BEGIN Data records
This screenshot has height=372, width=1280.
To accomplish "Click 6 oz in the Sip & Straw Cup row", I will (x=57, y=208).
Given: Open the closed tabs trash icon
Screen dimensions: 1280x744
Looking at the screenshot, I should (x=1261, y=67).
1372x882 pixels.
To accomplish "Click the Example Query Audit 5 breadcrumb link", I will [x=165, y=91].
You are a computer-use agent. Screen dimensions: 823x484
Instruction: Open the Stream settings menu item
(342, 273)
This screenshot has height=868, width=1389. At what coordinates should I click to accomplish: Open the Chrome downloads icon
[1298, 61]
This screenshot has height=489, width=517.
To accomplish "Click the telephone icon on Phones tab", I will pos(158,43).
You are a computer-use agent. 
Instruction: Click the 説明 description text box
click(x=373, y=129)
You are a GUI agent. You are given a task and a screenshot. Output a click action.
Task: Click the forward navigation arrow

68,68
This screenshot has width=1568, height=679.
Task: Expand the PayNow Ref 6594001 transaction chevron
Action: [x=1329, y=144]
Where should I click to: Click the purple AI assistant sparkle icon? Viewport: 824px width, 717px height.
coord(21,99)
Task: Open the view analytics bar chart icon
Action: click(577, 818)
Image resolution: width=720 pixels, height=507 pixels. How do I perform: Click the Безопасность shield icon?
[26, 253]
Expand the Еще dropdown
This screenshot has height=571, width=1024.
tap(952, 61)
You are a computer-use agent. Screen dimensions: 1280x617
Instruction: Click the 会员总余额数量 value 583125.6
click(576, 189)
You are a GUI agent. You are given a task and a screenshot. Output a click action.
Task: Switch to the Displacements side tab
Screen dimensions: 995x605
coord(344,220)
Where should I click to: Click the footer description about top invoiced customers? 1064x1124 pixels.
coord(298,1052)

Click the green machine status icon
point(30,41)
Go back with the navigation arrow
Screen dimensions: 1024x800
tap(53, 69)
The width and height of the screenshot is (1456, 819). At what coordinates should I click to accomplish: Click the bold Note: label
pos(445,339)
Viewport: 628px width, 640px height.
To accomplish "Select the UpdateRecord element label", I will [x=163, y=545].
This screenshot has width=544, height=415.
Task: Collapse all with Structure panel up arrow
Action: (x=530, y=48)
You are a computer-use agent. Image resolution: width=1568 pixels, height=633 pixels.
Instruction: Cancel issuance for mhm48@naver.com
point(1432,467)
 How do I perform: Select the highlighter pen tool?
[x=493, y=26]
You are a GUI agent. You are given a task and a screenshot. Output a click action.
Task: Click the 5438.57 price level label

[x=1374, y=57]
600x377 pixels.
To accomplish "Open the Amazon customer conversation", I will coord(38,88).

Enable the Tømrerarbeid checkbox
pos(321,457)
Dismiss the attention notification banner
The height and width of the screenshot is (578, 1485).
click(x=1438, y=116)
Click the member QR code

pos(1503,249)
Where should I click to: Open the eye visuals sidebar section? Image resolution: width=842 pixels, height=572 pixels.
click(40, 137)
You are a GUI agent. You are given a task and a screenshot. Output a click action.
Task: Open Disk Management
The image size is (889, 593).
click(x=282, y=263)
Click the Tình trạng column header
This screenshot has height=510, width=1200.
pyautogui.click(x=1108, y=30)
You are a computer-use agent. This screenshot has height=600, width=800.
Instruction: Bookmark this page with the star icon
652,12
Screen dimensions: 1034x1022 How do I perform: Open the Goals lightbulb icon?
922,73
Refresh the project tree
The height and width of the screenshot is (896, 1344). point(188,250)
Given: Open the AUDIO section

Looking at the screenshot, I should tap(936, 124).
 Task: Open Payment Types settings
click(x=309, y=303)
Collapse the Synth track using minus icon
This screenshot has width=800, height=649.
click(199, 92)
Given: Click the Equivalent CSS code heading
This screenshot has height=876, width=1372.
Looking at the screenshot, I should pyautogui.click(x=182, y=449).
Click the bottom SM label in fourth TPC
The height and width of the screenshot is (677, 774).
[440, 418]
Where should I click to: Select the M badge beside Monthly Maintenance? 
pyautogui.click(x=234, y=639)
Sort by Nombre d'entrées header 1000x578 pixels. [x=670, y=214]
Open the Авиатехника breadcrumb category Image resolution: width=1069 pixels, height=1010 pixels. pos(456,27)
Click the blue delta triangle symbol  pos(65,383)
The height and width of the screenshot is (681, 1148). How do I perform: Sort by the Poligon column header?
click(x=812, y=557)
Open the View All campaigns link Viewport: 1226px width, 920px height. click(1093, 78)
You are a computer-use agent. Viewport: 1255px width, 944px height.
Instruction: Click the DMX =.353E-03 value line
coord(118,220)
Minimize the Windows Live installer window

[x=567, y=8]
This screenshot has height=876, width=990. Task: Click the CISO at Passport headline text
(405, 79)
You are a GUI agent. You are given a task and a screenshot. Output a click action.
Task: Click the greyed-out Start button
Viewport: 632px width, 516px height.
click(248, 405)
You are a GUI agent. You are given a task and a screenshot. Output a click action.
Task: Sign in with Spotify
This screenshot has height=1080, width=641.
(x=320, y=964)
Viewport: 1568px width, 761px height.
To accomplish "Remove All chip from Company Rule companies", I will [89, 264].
END Data records
### Exercise brief
Find every line in the data above that holds the string "link". Give the number of such lines and nothing else.

### Task solution
2